What the exercise asks
Return every line of the material that contains the string "Choose".

Data supplied
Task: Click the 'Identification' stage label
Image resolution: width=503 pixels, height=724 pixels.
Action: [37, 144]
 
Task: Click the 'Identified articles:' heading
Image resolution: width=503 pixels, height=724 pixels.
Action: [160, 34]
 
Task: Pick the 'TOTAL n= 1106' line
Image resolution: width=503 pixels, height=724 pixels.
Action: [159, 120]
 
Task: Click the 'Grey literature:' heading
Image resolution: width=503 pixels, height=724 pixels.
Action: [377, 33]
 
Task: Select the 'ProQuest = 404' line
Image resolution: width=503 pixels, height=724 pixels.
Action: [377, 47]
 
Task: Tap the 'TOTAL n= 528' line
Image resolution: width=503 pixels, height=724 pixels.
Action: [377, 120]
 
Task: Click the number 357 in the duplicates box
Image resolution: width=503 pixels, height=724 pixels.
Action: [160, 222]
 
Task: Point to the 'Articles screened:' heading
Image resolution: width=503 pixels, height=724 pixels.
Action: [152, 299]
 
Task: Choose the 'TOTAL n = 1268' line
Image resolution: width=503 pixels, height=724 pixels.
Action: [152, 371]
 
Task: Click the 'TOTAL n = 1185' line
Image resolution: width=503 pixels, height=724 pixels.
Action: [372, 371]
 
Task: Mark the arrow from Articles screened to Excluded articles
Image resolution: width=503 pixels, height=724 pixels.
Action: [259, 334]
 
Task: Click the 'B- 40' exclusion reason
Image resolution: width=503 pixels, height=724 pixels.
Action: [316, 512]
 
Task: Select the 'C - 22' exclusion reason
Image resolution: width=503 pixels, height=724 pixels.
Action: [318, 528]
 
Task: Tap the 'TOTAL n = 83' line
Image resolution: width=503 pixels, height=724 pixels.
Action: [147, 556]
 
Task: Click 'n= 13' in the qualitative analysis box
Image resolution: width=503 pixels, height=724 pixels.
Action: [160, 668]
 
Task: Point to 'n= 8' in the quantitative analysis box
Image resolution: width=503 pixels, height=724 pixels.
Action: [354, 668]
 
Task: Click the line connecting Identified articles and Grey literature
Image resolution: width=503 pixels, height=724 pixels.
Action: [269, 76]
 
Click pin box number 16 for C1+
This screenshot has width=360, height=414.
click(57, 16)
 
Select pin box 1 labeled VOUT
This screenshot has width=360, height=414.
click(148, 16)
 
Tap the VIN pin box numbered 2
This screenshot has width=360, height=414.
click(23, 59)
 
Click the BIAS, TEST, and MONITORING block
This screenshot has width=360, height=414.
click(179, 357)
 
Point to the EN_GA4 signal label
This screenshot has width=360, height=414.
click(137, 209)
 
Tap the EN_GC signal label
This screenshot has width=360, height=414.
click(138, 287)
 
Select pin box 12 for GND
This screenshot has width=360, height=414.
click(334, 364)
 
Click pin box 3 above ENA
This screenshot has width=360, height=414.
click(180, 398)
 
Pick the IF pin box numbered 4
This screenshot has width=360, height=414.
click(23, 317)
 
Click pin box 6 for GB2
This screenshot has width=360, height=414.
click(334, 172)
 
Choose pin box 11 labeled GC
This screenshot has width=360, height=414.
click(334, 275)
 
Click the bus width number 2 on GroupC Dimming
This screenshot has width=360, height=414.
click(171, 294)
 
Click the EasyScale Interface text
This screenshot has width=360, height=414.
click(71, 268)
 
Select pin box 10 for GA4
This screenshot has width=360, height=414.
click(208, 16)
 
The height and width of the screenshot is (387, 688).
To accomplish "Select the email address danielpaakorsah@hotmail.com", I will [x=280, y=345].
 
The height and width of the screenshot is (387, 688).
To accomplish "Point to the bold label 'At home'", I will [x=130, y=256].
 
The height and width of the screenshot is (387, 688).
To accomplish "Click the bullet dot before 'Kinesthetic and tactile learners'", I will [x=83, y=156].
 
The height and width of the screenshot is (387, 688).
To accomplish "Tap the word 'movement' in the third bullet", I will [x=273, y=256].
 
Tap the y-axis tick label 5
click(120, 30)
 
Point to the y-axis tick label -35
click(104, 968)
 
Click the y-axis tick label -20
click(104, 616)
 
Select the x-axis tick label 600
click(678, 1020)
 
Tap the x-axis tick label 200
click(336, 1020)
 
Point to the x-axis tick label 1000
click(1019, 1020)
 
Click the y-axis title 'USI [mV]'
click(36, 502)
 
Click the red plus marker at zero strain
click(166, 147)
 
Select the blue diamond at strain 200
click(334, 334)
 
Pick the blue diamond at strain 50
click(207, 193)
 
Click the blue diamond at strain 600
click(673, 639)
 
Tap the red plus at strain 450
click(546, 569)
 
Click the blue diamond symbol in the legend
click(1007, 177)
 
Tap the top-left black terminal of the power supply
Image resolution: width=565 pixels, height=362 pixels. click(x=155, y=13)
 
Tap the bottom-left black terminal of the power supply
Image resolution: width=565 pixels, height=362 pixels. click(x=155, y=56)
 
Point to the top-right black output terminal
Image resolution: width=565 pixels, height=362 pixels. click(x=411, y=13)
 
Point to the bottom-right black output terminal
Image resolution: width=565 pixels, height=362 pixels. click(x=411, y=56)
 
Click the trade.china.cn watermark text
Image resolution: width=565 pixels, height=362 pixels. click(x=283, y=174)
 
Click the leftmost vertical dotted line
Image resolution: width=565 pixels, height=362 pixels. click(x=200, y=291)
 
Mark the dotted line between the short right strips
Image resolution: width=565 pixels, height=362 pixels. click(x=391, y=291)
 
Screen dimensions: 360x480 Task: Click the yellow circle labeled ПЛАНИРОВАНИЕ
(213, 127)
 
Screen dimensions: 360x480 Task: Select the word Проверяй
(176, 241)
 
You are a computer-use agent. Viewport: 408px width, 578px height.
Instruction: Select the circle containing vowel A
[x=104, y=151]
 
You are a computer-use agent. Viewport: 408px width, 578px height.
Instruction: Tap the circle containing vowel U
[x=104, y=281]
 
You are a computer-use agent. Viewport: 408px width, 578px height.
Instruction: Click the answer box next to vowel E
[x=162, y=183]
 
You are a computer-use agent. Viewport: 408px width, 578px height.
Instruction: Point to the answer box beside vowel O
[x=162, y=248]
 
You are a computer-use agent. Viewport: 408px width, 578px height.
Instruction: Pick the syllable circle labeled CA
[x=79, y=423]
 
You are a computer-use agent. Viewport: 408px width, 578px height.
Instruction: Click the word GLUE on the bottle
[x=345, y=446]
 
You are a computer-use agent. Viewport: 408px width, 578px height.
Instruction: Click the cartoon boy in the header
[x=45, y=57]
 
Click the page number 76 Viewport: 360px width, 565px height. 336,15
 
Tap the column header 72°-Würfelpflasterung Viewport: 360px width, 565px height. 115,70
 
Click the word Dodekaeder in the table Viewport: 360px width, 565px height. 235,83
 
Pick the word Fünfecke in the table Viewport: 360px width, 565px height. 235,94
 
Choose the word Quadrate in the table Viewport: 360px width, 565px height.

Written response
Task: Choose the 'TOTAL n = 1268' line
Choose pin box 11 labeled GC
Choose the word Quadrate in the table Viewport: 360px width, 565px height.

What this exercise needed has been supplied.